Everything started to click recently around the question that the hairstylist asked me. All the books and articles that I’ve read on productivity, managing time, procrastination, treating time as a resource, etc. Only now, at this stage in my life can I see how everything is connected. Only now when working with professionals, can I see how they act, behave, spend their time, to achieve the goals they want to achieve. The discipline is takes to do what needs to be done, day in day out, I have great respect for.
I can only think of some things that will help me ‘earn my time back’.
1. Choosing to spend my time only on things that bring me closer to my goals.
That would bring me to the biggest time wasters including facebook, youtube, games or silly things that don’t affect any of my areas in life.

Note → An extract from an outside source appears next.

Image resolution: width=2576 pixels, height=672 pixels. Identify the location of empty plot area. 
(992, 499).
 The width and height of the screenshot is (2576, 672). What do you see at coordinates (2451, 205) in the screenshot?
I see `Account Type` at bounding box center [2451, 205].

I don’t spend a lot of time on facebook anymore, I find it a waste of time to look at posts with no context from random people. I only use facebook to subscribe to photographers & industry related news.
2. Procrastination
One thing I’ve come to learn in my past 2 bosses, if something needs to be done, get the next course of action and do it. If it’s waiting on someone, chase him. If it’s waiting on you, DO IT! lol. If it’s a mountain of a task to do, taking the first step is half the battle won. Making it into a habit is the other half.
3. Multitask
Watch a tutorial when exercising, listen to an audio book when running or traveling. You get the point. As long as you can set 2 things in motion at the same time, and get things done, why not? Please, however, if you are at a meeting don’t multitask. Get it over and done as soon as possible so everyone can go back to doing their jobs.
4. Pre planning
I don’t know how many of you actually do this, but before you leave work, plan for what you’re going to do the next day, in a nice list, then leave work knowing you have everything sorted. So you don’t have to worry about work at night or in the evening. And when you get to work in the morning, just go through the list and you’re off to a flying start. No need to waste another 30 mins going through projects and sorting your day again.
5. Week, not day
Some of you plan in days, down to the hour. But with all the things coming in and out, random requests and ad hoc jobs, I find it more efficient to plan projects according to weeks so you have the flexibility to move things around when new priorities come up within the week.
6. Solo lunch
I find it useful sometimes to have lunch alone, without any distraction. Gives me time to turn off and take stock of everything. Most of the day we’re bombarded with information in an ‘always on’ mode. It’s good to have some time off to think about your position in life to make sure you’re on track. Some people schedule time in a week specifically for this purpose, but I like to do it during lunch.
I think it all boils down to schedules. Creating one that fits your goals in life. Having a bad schedule or not at all, will lead you nowhere.
very insightful. At long last a good post! There are something that I could reflect on from this post.
Haha yea~ good you found it useful in some way :D
I don’t agree on the solo lunch though! Lunch is the best time to interact and garner knowledge thru conversation. Knowledge multiplies when one interacts with another and lunch, just as you mentioned, is away from distraction and it will only help us to analyst new knowledge better.
@Ban – “I find it useful SOMETIMES to have lunch alone, without any distraction”. Note SOMETIMES, dont be quick to fault. Earn your time back, read and disgest, not digress.
Haven’t been checking your blog in the longest time but the longest post made it all worth it, dood.